Collected data entries:
———

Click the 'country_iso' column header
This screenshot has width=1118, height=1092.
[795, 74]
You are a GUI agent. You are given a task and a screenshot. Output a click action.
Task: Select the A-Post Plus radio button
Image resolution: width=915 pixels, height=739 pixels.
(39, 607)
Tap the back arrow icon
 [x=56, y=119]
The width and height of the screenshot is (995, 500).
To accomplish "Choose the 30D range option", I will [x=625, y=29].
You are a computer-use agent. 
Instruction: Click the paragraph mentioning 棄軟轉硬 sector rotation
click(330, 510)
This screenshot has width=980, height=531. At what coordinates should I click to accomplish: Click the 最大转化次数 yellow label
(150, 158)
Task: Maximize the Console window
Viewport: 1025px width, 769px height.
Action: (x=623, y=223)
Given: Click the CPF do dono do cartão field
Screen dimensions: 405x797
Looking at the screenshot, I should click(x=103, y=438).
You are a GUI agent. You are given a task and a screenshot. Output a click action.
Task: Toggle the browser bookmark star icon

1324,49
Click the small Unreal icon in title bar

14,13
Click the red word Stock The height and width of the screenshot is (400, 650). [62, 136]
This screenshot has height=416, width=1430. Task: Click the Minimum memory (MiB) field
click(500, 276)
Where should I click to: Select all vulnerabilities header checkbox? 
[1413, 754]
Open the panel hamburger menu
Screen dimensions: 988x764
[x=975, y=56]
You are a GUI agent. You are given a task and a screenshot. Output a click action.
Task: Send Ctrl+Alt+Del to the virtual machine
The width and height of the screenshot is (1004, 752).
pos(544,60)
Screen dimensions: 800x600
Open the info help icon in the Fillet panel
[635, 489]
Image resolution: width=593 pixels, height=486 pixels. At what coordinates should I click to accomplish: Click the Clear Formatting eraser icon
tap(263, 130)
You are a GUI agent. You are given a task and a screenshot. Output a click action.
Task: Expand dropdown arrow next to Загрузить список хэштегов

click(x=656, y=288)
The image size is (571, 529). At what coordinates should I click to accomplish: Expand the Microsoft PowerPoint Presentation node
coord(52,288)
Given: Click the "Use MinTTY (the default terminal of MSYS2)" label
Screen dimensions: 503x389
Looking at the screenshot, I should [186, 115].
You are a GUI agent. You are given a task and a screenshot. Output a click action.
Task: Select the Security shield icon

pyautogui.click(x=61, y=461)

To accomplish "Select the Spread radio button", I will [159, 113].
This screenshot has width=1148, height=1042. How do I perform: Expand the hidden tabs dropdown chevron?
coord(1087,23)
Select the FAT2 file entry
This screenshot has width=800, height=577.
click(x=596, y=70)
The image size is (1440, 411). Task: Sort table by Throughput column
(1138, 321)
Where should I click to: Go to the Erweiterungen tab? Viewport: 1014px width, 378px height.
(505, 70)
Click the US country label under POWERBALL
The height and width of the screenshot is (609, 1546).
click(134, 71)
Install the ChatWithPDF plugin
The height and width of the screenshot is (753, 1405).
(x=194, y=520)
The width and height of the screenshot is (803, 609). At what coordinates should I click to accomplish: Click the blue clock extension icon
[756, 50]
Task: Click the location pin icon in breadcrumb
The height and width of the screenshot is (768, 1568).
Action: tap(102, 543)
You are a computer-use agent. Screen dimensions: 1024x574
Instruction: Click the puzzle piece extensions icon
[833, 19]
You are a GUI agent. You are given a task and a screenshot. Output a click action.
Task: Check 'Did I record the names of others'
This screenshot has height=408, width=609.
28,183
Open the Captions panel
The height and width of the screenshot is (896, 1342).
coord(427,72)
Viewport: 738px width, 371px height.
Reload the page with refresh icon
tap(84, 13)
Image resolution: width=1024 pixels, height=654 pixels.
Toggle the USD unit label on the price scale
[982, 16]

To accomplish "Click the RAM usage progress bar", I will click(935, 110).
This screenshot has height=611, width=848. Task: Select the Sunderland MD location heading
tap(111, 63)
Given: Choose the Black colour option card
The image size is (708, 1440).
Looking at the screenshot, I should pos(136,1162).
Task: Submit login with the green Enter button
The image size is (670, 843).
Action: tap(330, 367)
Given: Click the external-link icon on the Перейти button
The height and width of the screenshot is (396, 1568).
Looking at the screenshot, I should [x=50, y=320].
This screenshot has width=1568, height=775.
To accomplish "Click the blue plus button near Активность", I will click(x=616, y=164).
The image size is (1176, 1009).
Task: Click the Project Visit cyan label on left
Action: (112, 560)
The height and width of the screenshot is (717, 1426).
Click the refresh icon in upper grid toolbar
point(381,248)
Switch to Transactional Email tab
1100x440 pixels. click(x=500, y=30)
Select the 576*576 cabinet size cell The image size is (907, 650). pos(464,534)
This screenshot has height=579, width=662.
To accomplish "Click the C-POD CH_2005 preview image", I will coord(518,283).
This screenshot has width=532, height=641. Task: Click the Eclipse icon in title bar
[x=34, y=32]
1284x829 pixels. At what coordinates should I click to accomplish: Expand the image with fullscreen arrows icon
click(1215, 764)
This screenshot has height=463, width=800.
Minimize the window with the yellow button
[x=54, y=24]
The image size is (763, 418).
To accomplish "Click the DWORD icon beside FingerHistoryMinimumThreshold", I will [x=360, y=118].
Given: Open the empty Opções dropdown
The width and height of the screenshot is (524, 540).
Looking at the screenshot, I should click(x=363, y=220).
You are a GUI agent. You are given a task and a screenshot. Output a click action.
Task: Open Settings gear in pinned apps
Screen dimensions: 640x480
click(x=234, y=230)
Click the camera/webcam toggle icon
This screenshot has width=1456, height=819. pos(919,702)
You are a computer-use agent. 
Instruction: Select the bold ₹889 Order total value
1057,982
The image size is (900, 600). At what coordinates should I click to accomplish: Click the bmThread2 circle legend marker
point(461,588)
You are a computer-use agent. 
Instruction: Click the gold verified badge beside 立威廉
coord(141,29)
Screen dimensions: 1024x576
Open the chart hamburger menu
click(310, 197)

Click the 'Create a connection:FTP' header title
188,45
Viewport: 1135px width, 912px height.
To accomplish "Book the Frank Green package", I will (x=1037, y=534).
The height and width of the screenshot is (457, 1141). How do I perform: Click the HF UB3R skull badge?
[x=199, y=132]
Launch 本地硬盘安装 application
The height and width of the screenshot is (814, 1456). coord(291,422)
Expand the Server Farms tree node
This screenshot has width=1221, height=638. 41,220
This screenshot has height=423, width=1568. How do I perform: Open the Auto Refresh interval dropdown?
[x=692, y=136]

———

**TASK INSTRUCTIONS**
Please repeat every entry, exactly as it was written.

**EXPECTED OUTPUT**
Click the 'country_iso' column header
This screenshot has width=1118, height=1092.
[795, 74]
You are a GUI agent. You are given a task and a screenshot. Output a click action.
Task: Select the A-Post Plus radio button
Image resolution: width=915 pixels, height=739 pixels.
(39, 607)
Tap the back arrow icon
 [x=56, y=119]
The width and height of the screenshot is (995, 500).
To accomplish "Choose the 30D range option", I will [x=625, y=29].
You are a computer-use agent. 
Instruction: Click the paragraph mentioning 棄軟轉硬 sector rotation
click(330, 510)
This screenshot has width=980, height=531. At what coordinates should I click to accomplish: Click the 最大转化次数 yellow label
(150, 158)
Task: Maximize the Console window
Viewport: 1025px width, 769px height.
Action: (x=623, y=223)
Given: Click the CPF do dono do cartão field
Screen dimensions: 405x797
Looking at the screenshot, I should click(x=103, y=438).
You are a GUI agent. You are given a task and a screenshot. Output a click action.
Task: Toggle the browser bookmark star icon

1324,49
Click the small Unreal icon in title bar

14,13
Click the red word Stock The height and width of the screenshot is (400, 650). [62, 136]
This screenshot has height=416, width=1430. Task: Click the Minimum memory (MiB) field
click(500, 276)
Where should I click to: Select all vulnerabilities header checkbox? 
[1413, 754]
Open the panel hamburger menu
Screen dimensions: 988x764
[x=975, y=56]
You are a GUI agent. You are given a task and a screenshot. Output a click action.
Task: Send Ctrl+Alt+Del to the virtual machine
The width and height of the screenshot is (1004, 752).
pos(544,60)
Screen dimensions: 800x600
Open the info help icon in the Fillet panel
[635, 489]
Image resolution: width=593 pixels, height=486 pixels. At what coordinates should I click to accomplish: Click the Clear Formatting eraser icon
tap(263, 130)
You are a GUI agent. You are given a task and a screenshot. Output a click action.
Task: Expand dropdown arrow next to Загрузить список хэштегов

click(x=656, y=288)
The image size is (571, 529). At what coordinates should I click to accomplish: Expand the Microsoft PowerPoint Presentation node
coord(52,288)
Given: Click the "Use MinTTY (the default terminal of MSYS2)" label
Screen dimensions: 503x389
Looking at the screenshot, I should [186, 115].
You are a GUI agent. You are given a task and a screenshot. Output a click action.
Task: Select the Security shield icon

pyautogui.click(x=61, y=461)

To accomplish "Select the Spread radio button", I will [159, 113].
This screenshot has width=1148, height=1042. How do I perform: Expand the hidden tabs dropdown chevron?
coord(1087,23)
Select the FAT2 file entry
This screenshot has width=800, height=577.
click(x=596, y=70)
The image size is (1440, 411). Task: Sort table by Throughput column
(1138, 321)
Where should I click to: Go to the Erweiterungen tab? Viewport: 1014px width, 378px height.
(505, 70)
Click the US country label under POWERBALL
The height and width of the screenshot is (609, 1546).
click(134, 71)
Install the ChatWithPDF plugin
The height and width of the screenshot is (753, 1405).
(x=194, y=520)
The width and height of the screenshot is (803, 609). At what coordinates should I click to accomplish: Click the blue clock extension icon
[756, 50]
Task: Click the location pin icon in breadcrumb
The height and width of the screenshot is (768, 1568).
Action: tap(102, 543)
You are a computer-use agent. Screen dimensions: 1024x574
Instruction: Click the puzzle piece extensions icon
[833, 19]
You are a GUI agent. You are given a task and a screenshot. Output a click action.
Task: Check 'Did I record the names of others'
This screenshot has height=408, width=609.
28,183
Open the Captions panel
The height and width of the screenshot is (896, 1342).
coord(427,72)
Viewport: 738px width, 371px height.
Reload the page with refresh icon
tap(84, 13)
Image resolution: width=1024 pixels, height=654 pixels.
Toggle the USD unit label on the price scale
[982, 16]

To accomplish "Click the RAM usage progress bar", I will click(935, 110).
This screenshot has height=611, width=848. Task: Select the Sunderland MD location heading
tap(111, 63)
Given: Choose the Black colour option card
The image size is (708, 1440).
Looking at the screenshot, I should pos(136,1162).
Task: Submit login with the green Enter button
The image size is (670, 843).
Action: tap(330, 367)
Given: Click the external-link icon on the Перейти button
The height and width of the screenshot is (396, 1568).
Looking at the screenshot, I should [x=50, y=320].
This screenshot has width=1568, height=775.
To accomplish "Click the blue plus button near Активность", I will click(x=616, y=164).
The image size is (1176, 1009).
Task: Click the Project Visit cyan label on left
Action: (112, 560)
The height and width of the screenshot is (717, 1426).
Click the refresh icon in upper grid toolbar
point(381,248)
Switch to Transactional Email tab
1100x440 pixels. click(x=500, y=30)
Select the 576*576 cabinet size cell The image size is (907, 650). pos(464,534)
This screenshot has height=579, width=662.
To accomplish "Click the C-POD CH_2005 preview image", I will coord(518,283).
This screenshot has width=532, height=641. Task: Click the Eclipse icon in title bar
[x=34, y=32]
1284x829 pixels. At what coordinates should I click to accomplish: Expand the image with fullscreen arrows icon
click(1215, 764)
This screenshot has height=463, width=800.
Minimize the window with the yellow button
[x=54, y=24]
The image size is (763, 418).
To accomplish "Click the DWORD icon beside FingerHistoryMinimumThreshold", I will [x=360, y=118].
Given: Open the empty Opções dropdown
The width and height of the screenshot is (524, 540).
Looking at the screenshot, I should click(x=363, y=220).
You are a GUI agent. You are given a task and a screenshot. Output a click action.
Task: Open Settings gear in pinned apps
Screen dimensions: 640x480
click(x=234, y=230)
Click the camera/webcam toggle icon
This screenshot has width=1456, height=819. pos(919,702)
You are a computer-use agent. 
Instruction: Select the bold ₹889 Order total value
1057,982
The image size is (900, 600). At what coordinates should I click to accomplish: Click the bmThread2 circle legend marker
point(461,588)
You are a computer-use agent. 
Instruction: Click the gold verified badge beside 立威廉
coord(141,29)
Screen dimensions: 1024x576
Open the chart hamburger menu
click(310, 197)

Click the 'Create a connection:FTP' header title
188,45
Viewport: 1135px width, 912px height.
To accomplish "Book the Frank Green package", I will (x=1037, y=534).
The height and width of the screenshot is (457, 1141). How do I perform: Click the HF UB3R skull badge?
[x=199, y=132]
Launch 本地硬盘安装 application
The height and width of the screenshot is (814, 1456). coord(291,422)
Expand the Server Farms tree node
This screenshot has width=1221, height=638. 41,220
This screenshot has height=423, width=1568. How do I perform: Open the Auto Refresh interval dropdown?
[x=692, y=136]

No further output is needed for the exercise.